The Spanish Supreme Court has handed out custodial sentences to nine of the twelve Catalan independence leaders on trial for their role in the illegal October 2017 referendum. Those given prison time have also been barred from holding public office for the same length of time.
The longest sentence, 13 years for sedition and embezzlement, was handed to former Catalan vice-president Oriol Junqueras, whom the verdict named the "recognised leader" of the independence drive. Former Catalan ministers Raül Romeva, Jordi Turull and Dolors Bassa were convicted of the same charges and handed 12-year sentences.
Former president of the Catalan parliament Carme Forcadell was given a sentence of 11 years and six months; ex-ministers Joaquim Forn and Josep Rull 10 years and six months each; and grassroots independence agitators Jordi Sánchez and Jordi Cuixart nine years each. The remaining three former ministers, Santiago Vila, Meritxell Borràs and Carles Mundó, were only given fines and barred from holding office for one year and eight months.

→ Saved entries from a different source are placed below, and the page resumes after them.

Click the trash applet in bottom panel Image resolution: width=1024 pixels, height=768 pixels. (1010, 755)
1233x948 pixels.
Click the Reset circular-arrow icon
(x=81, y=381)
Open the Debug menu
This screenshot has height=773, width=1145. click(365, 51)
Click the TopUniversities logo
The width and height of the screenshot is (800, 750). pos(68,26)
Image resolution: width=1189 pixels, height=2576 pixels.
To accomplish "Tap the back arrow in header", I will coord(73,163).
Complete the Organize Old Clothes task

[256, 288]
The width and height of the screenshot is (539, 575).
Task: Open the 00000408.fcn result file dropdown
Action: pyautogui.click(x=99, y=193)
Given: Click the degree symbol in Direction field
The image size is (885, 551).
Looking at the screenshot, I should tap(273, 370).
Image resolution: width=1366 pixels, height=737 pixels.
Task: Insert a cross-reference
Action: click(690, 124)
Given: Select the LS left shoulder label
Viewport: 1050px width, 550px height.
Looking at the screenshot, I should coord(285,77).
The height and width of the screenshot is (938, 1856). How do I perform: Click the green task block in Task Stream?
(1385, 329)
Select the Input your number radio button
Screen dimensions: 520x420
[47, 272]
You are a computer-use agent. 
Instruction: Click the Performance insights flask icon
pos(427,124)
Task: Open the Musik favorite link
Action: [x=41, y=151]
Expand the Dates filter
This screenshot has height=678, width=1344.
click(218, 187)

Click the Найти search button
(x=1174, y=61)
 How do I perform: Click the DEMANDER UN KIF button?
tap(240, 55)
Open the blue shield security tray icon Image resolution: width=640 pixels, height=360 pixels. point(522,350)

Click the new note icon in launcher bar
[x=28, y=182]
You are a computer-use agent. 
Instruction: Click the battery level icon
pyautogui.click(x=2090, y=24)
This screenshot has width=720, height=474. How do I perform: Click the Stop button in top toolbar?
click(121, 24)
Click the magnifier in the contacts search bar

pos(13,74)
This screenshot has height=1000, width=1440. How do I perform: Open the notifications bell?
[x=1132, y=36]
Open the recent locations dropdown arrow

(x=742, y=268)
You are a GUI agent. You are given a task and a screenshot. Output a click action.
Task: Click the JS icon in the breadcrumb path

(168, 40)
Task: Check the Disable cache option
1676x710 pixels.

The key question in advance of the sentencing was whether those standing trial would be convicted of the more serious crime of rebellion, which can carry a sentence of 25 years. The judges believed that rebellion would not have been an appropriate sentence, because while violence did occur during the referendum and its aftermath, they did not see it as a deliberate, top-down strategy to secure independence.
Notably, the court did also make clear its belief that the "right to decide" - in other words, the right for any of Spain's autonomous regions to unilaterally secede - was unconstitutional, stating that "there is no democracy without the rule of law".